Les réincarnations d’un carré noir

Auteur / Author: 
Geneviève CLOUTIER (Université du Québec à Montréal, Canada)
Date: 
Jeudi 25 Août 2011 - 8:30
Local: 
R-R140

 

« Un carré noir sur fond blanc ». Voici comment le critique d’art Alexandre Benois a décrit le tableau que Kazimir Malevitch exposa pour la première fois en 1915 sous le titre Quadrangle. Tout semblait déjà dit, et le public pouvait s’éviter le déplacement. Cependant, si cette phrase est passée à l’histoire au point de remplacer le titre que Malevitch lui-même avait donné à son tableau, elle fut loin d’être le « dernier mot » à son sujet. Dès le départ, en effet, le Carré noir provoqua un déferlement verbal sous lequel l’œuvre s’est trouvée rapidement ensevelie. Il s’en trouve que, jusqu’à aujourd’hui, le contact du public avec cette œuvre est presque toujours indirect, passant par le biais du discours critique ou théorique ou encore — et c’est là ce qui m’intéressera plus particulièrement — par celui d’autres œuvres d’art. Car le Carré noir, en vertu de son incroyable polysémie, est aussi l’un des tableaux les plus cités dans l’histoire récente de l’art. Avec plus ou moins de bonheur selon les cas, avec respect ou ironie, les artistes de divers horizons l’ont allègrement copié, parodié, détourné, recyclé, communiquant par là leur propre vision de l’œuvre.
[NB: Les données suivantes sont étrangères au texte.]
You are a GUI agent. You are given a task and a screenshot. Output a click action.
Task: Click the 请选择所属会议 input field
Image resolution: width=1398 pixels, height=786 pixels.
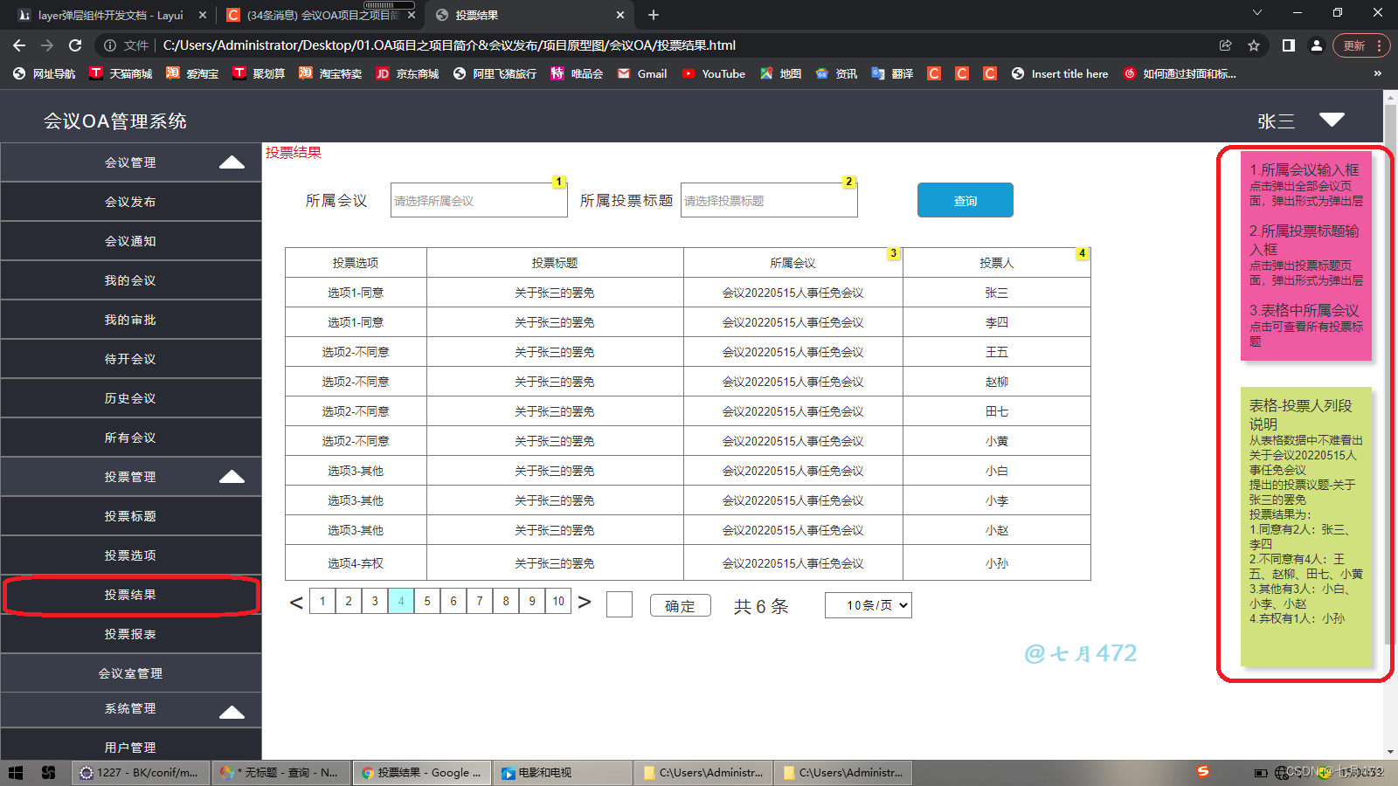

En Russie même, l’ampleur du phénomène est telle depuis les quelque trente dernières années que, de l’art contemporain russe, on a pu dire qu’il était non pas un art après Malevitch, mais un art sur Malevitch. Dans cet exposé, qui prendra la forme d’un parcours à travers la longue et tumultueuse histoire du Carré noir et de ses multiples « réincarnations » artistiques, je m’intéresserai à la manière dont l’intense travail de citation ou de récupération auquel le tableau a été soumis a affecté sa réception au fil du temps. Je partirai du postulat que ces œuvres de récupération qui dépendent du tableau de Malevitch sont désormais elles-mêmes constitutives du Carré noir et je montrerai comment ce dernier est devenu, à travers celles-ci, une incarnation du destin de la Russie et de l’avant-garde.